The term “business as usual” takes on a whole new meaning May 25, when the European Union’s General Data Protection Regulation (GDPR) goes into effect. This complex, game-changing law will mandate new ways of doing business in virtually every area of operations, from human resources to marketing, to technology and cybersecurity.
In fact, according to a PwC survey, 92 percent of U.S. companies consider preparing for GDPR compliance a top priority.
Is your enterprise ready?
The first-ever global privacy and security law, GDPR outlines new rules—99 of them– for protecting EU citizen data. These provisions:
- Broaden the scope of the term “personal data”;
- Grant EU citizens absolute rights over their personal data, including the “right to be forgotten”;
- Set stringent requirements for how entities process, store, and share citizen data;
- Establish rules for securing EU citizen data, including privacy protections;
- Set timelines and guidelines for responding to and reporting data breaches;
- Restrict the collection and processing of specific types of data, including that of minors;
- Require accountability for security breaches and data theft;
- Require that privacy protections be designed into business operations, and
- Impose strict penalties for noncompliance, including up to €20 million or 4% of the company’s global annual revenues.

▸ Data shown:

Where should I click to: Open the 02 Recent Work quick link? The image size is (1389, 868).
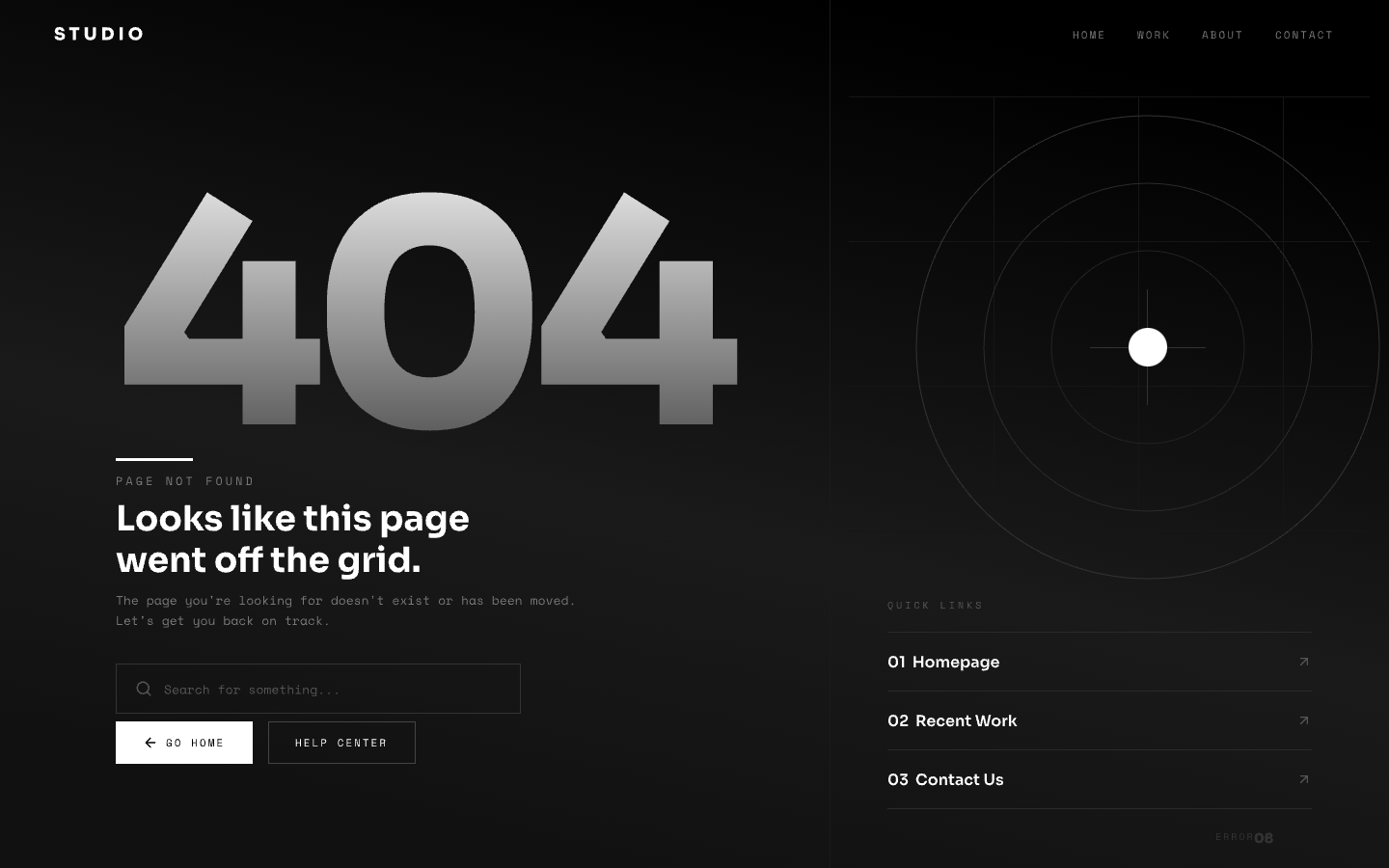tap(952, 721)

▸ Short problem 1: According to the GDPR passage, what percentage of U.S. companies consider preparing for GDPR compliance a top priority?
▸ Short problem 2: From the GDPR passage, copy everything from "The first-ever global" down to "global annual revenues.".

▸ Exercise result 1: 92 percent

▸ Exercise result 2:
The first-ever global privacy and security law, GDPR outlines new rules—99 of them– for protecting EU citizen data. These provisions:
- Broaden the scope of the term “personal data”;
- Grant EU citizens absolute rights over their personal data, including the “right to be forgotten”;
- Set stringent requirements for how entities process, store, and share citizen data;
- Establish rules for securing EU citizen data, including privacy protections;
- Set timelines and guidelines for responding to and reporting data breaches;
- Restrict the collection and processing of specific types of data, including that of minors;
- Require accountability for security breaches and data theft;
- Require that privacy protections be designed into business operations, and
- Impose strict penalties for noncompliance, including up to €20 million or 4% of the company’s global annual revenues.